New Jersey Gov. Chris Christie said Wednesday that he was given a direct line to former President Barack Obama in 2012 after Superstorm Sandy hit his state, and said that's the kind of close coordination that the White House and governors need during a state of emergency, like the one Texas is experiencing this week after Hurricane Harvey.
Christie said on "Morning Joe" that Obama called Christie to ask if he would be "uncomfortable" with a presidential visit in the wake of the storm, since Christie had been campaigning against Obama with GOP nominee Mitt Romney.
But Christie said Obama should come, and said Wednesday that Obama was very accommodating when he arrived.
"That day, when Barack Obama came, he handed me a piece of paper with a private phone number on it, and he said, 'You call this any time, day or night, and you will get me,'" Christie said.
"He changed it on me after he got re-elected," Christie joked.

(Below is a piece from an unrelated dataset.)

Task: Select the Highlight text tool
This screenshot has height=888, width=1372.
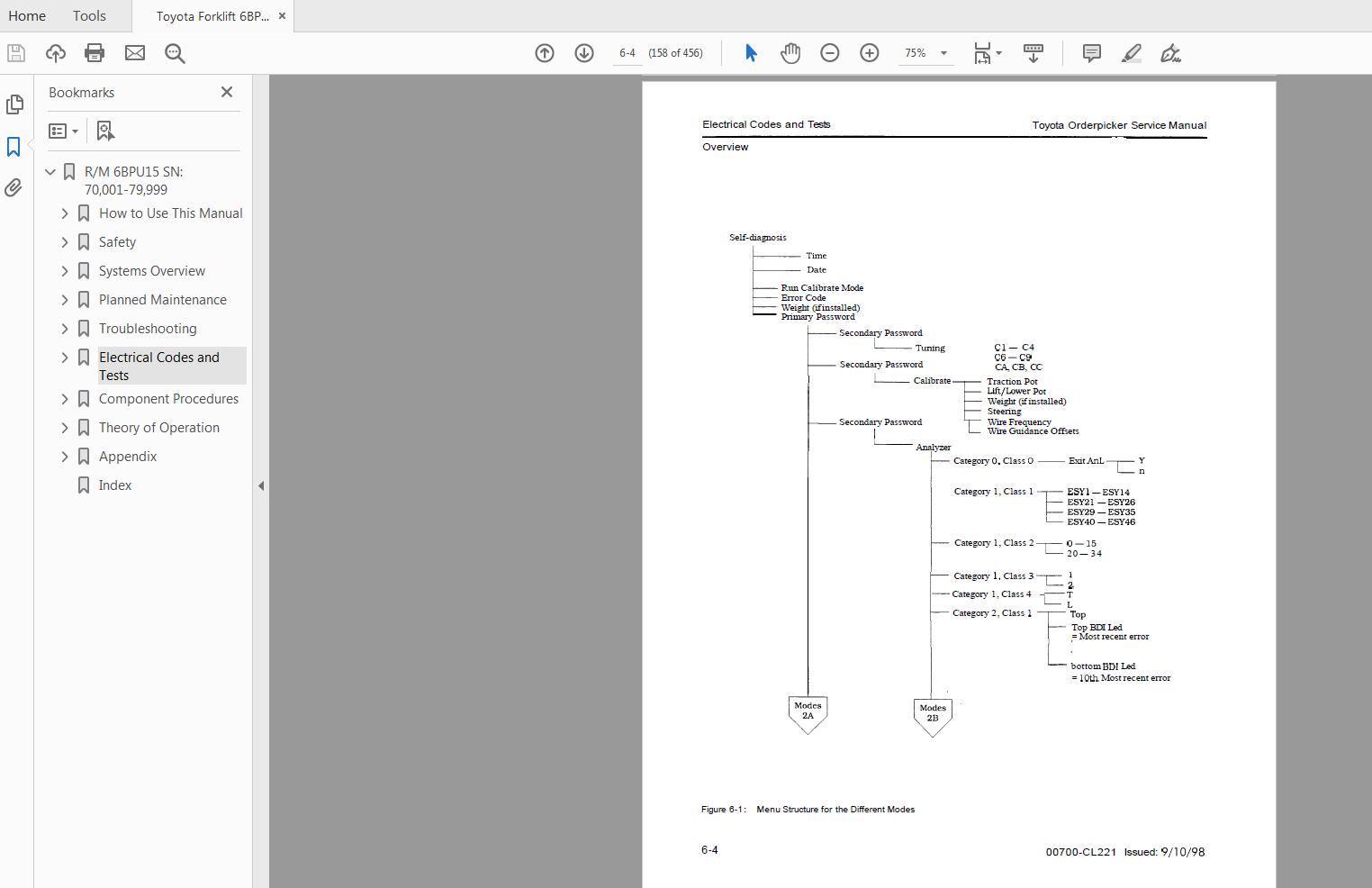Action: (1132, 52)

"But the fact of the matter is, I used it, and he made the instruction to his Cabinet members in front of me," Christie said. "He said, 'If the governor or any of his people call, it is unacceptable for that call not to be returned within 30 minutes.'"
Christie has told the story before, and said in 2016 that he used the line to ask Obama to help deliver more gasoline to New Jersey during the recovery.

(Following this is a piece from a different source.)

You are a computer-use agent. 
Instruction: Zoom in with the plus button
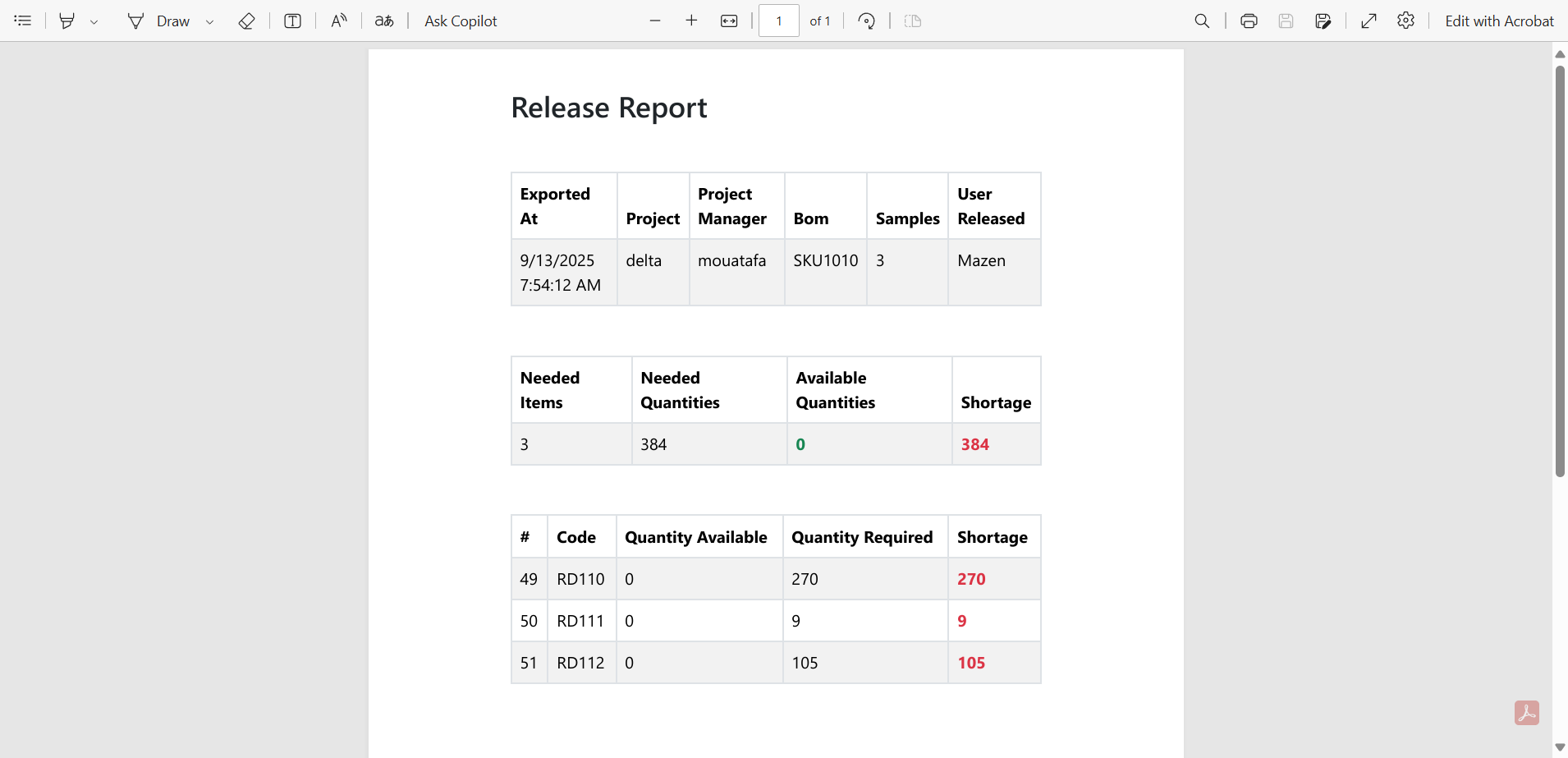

He also said it's important for political leaders to drop politics during these sorts of emergencies.
"We both understood, even though I was out on the campaign trail beating the bejesus out of him on the behalf of Mitt Romney, right up until the Saturday before the storm, but we both understood that we have a job to do," he said.
"The fact of the matter is, I'd do it again," he said. "If it was today, I'd do it again, because that's what you're paid to do. And this other stuff is not what you're paid to do."